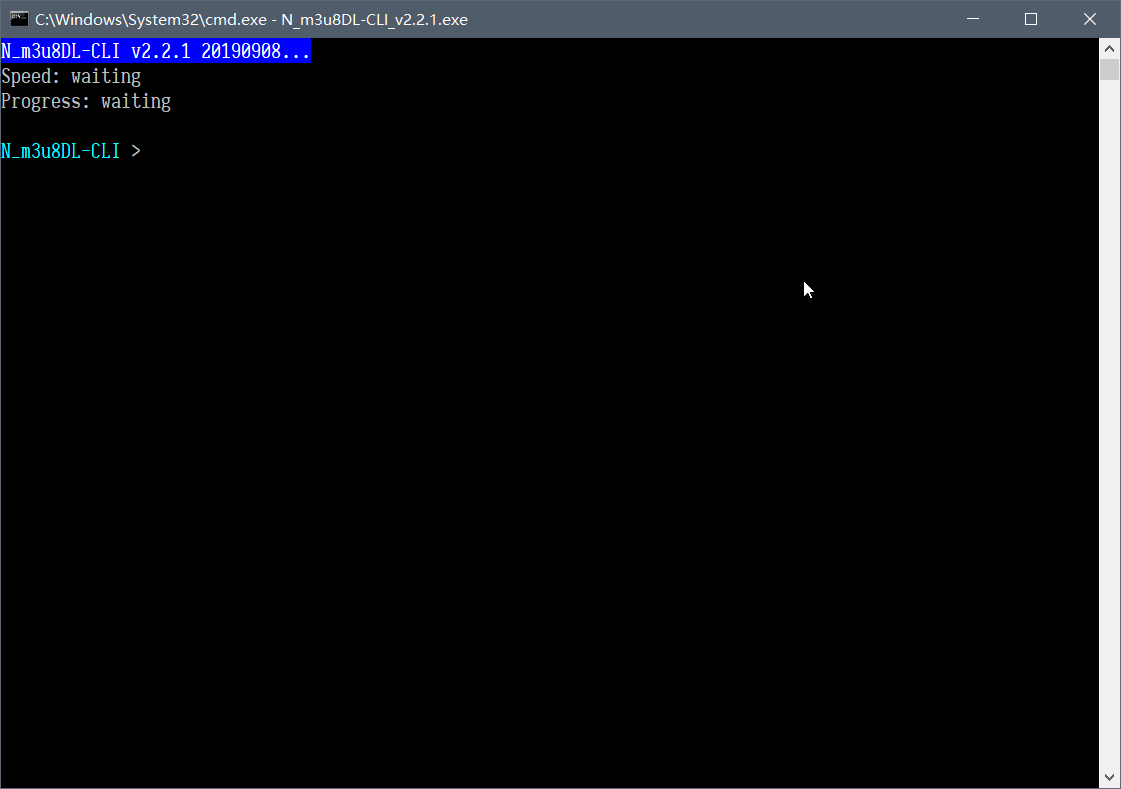Click the yellow prompt arrow character

136,151
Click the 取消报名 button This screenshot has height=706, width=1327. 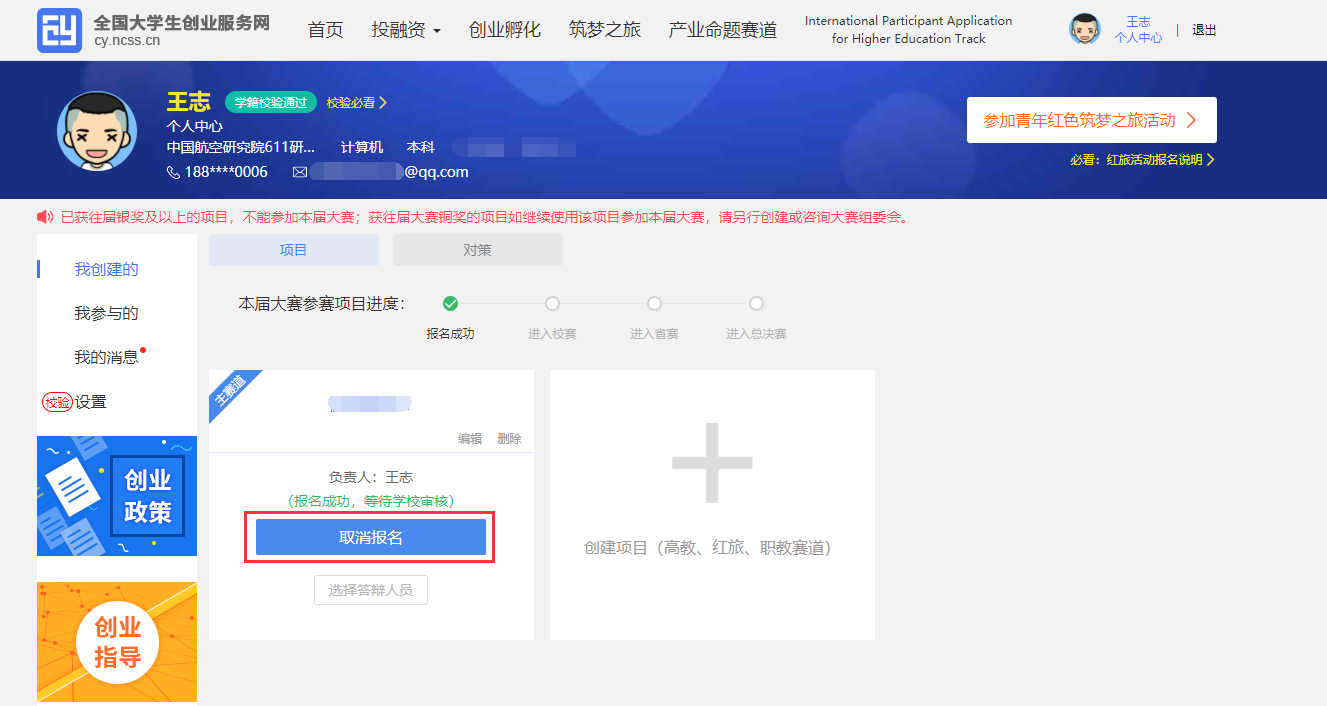coord(371,537)
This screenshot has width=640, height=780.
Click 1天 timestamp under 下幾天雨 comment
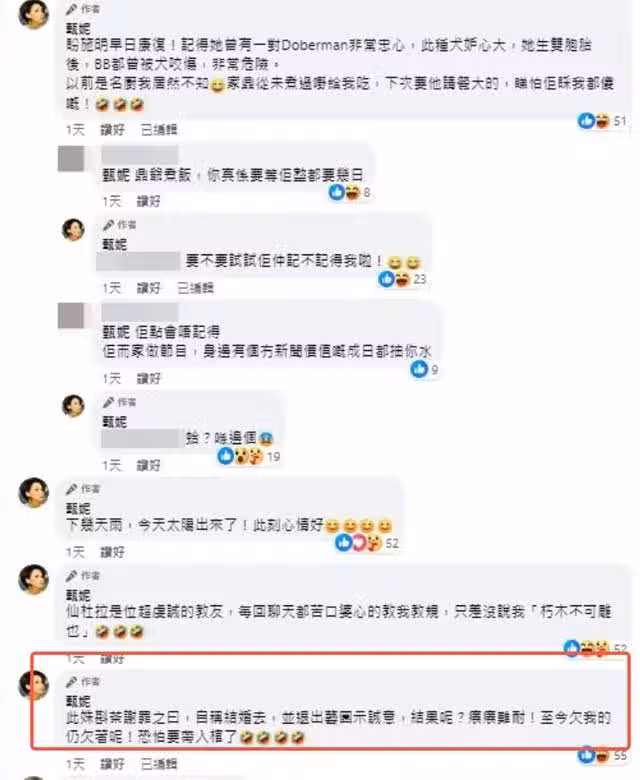(76, 552)
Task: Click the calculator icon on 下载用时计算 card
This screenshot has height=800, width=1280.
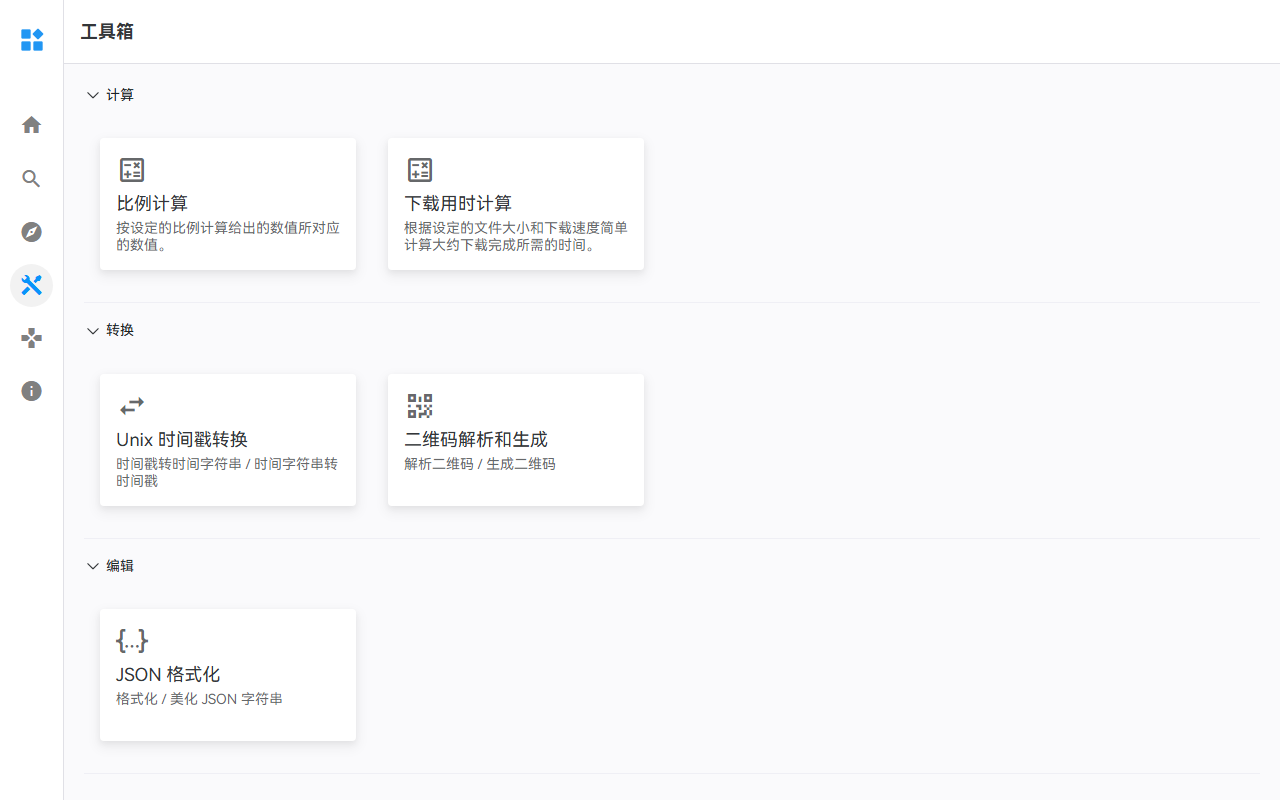Action: (420, 170)
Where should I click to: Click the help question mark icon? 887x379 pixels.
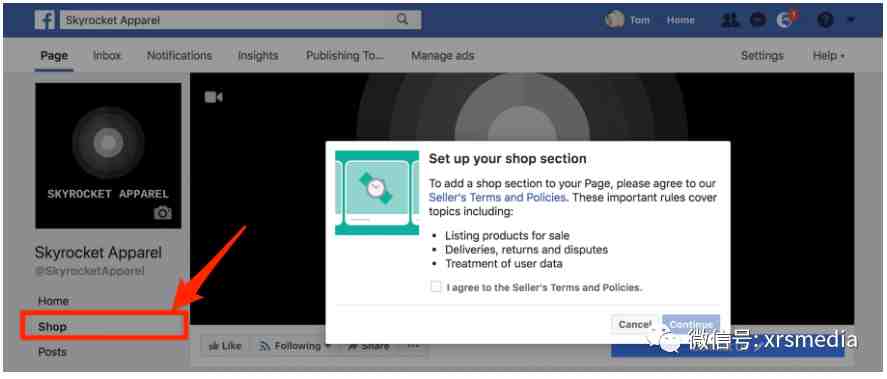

**Direction:** Arrange the stretch of the records above, from the line containing "This screenshot has width=640, height=780." through the end of the records, as a numbered list that skips blank lines. Include only those lines, and leave the pictures out of your answer.

**Response for this exercise:**
1. This screenshot has width=640, height=780.
2. Click 1天 timestamp under 下幾天雨 comment
3. (76, 552)
4. Task: Click the calculator icon on 下载用时计算 card
5. This screenshot has height=800, width=1280.
6. Action: (420, 170)
7. Where should I click to: Click the help question mark icon? 887x379 pixels.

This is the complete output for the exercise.